On Friday, Salon magazine, never missing an opportunity to denigrate men, ran a piece titled, “In the wake of Mollie Tibbetts’ death, don’t blame immigrants for murder. Blame men.”
Writer Amanda Marcotte begins her screed by claiming that accused murderer Cristhian Bahena Rivera “is a Mexican immigrant, though his legal status is in dispute.” Marcotte makes that dubious claim based on the claims of Rivera’s attorney, despite the fact that both U.S. Citizenship and Immigration Services (USCIS) and Immigration and Customs Enforcement (ICE) have clearly stated Rivera was an illegal immigrant.
But as The Des Moines Register reported, “Yarrabee Farms, Rivera’s employer, issued a statement Tuesday night saying Rivera was vetted through the government’s E-Verify system. However, a government archive does not indicate the Brooklyn, Iowa, farm as a participating member of the system. On Wednesday, officials from the farm acknowledged they did not use the E-Verify system and that Rivera gave them false information.”
Calling right-wing pundits and Republican politicians “gleeful squadrons of vultures,” Marcotte segues to attacking the Trump administration, writing that President Trump and White House Press Secretary Sarah Huckabee Sanders have “exploited this murder from the podium,” and have been joined in the effort by Texas Governor Greg Abbott and Vice President Mike Pence.
Then Marcotte gets to the real target of her vengeful fury: men. She writes:
But if people want to talk about the link between demographic identity markers and violent crime — especially murders like this one — then they shouldn’t focus on ethnic identity or immigration status. There is one trait that Rivera has in common with the vast majority of people who commit crimes like this, and it’s not his skin color or the nation where he was born. It’s his gender.
Marcotte states further, “Instead of exploiting this situation to shore up a narrative about immigrants, people should be talking about how to change our social conceptions of gender so that men don’t resort to violence.”
Marcotte retells the apparent facts of Tibbetts’ murder, as detailed in police reports and what she terms “Rivera’s apparent confession”: “She was jogging and minding her own business until some guy started running alongside her and harassing her. She declined to give him attention, and he got angry with her. She threatened to call the police and Rivera says he blacked out after that. But he knew exactly where to find her body when the law caught up with him.”
But back to castigating men:
Women have a lot to fear from strange men. But the truth is that only 16 percent of female homicides are committed by strangers. More than half of women who get killed are murdered by a current or former partner. For violent men, the sense of entitlement to control over a woman is much greater if they’re in a relationship with her (or were in the past). So it makes sense, sadly, that that scenario can lead to murder.

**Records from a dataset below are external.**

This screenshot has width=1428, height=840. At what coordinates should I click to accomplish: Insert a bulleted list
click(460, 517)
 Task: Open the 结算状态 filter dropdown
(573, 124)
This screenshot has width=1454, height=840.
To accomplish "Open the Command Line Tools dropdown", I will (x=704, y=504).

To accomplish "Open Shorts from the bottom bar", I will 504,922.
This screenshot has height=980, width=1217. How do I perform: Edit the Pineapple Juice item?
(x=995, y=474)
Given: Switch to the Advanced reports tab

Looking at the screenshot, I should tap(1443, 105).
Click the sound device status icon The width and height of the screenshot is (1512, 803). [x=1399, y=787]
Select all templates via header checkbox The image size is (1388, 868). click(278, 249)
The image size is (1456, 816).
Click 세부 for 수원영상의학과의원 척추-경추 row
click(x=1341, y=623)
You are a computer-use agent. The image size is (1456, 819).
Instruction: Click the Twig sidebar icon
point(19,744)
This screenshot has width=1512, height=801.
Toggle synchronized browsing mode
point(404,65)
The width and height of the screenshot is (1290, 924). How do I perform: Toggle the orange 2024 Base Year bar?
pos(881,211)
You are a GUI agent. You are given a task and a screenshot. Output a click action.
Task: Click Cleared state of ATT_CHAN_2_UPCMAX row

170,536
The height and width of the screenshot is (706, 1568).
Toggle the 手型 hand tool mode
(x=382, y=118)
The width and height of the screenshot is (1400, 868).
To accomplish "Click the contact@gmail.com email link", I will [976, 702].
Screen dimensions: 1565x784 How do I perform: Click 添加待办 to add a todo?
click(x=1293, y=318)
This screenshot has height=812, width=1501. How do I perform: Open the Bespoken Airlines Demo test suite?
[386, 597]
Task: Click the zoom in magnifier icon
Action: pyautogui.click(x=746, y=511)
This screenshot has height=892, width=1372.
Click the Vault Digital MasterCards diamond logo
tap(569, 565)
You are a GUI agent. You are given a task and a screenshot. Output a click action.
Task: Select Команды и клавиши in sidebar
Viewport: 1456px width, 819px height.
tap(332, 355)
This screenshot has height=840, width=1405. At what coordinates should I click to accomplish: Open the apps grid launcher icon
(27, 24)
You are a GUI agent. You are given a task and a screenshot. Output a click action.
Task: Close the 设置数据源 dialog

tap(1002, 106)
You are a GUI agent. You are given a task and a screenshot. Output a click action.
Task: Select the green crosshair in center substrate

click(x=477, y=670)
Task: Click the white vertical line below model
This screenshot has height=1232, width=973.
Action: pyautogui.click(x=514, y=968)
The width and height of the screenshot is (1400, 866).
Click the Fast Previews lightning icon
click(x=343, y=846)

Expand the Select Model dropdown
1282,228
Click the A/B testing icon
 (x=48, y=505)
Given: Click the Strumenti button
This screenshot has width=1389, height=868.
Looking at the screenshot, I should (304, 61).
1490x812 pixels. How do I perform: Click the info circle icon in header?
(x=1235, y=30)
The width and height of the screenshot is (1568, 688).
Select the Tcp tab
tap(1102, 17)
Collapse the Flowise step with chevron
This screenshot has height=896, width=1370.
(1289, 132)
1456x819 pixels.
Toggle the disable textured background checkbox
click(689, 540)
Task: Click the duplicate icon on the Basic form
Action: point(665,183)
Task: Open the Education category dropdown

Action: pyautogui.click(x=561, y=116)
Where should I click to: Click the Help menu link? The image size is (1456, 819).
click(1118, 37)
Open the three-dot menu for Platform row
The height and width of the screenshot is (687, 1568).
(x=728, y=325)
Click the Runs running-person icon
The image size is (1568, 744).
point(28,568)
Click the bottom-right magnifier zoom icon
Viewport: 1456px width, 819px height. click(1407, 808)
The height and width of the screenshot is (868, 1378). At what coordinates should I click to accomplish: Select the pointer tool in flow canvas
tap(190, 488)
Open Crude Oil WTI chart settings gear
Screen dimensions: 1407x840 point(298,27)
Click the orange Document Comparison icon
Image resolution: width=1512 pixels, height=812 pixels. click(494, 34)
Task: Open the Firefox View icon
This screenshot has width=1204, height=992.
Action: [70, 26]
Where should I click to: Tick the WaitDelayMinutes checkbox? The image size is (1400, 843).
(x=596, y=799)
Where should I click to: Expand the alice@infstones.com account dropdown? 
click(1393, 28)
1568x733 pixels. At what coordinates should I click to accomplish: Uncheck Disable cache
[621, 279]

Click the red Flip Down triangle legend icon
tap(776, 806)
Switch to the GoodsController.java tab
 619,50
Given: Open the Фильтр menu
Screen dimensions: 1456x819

Marcotte concludes that Tibbetts was murdered because her killer supposedly felt emasculated: ”… the murder of Mollie Tibbetts fits a well-known and well-documented pattern of men killing women because they can’t control them. That anger and entitlement is not inevitable, no matter what right-wingers claim to believe. Another way of viewing manhood, one that’s not about violence and control, is possible.”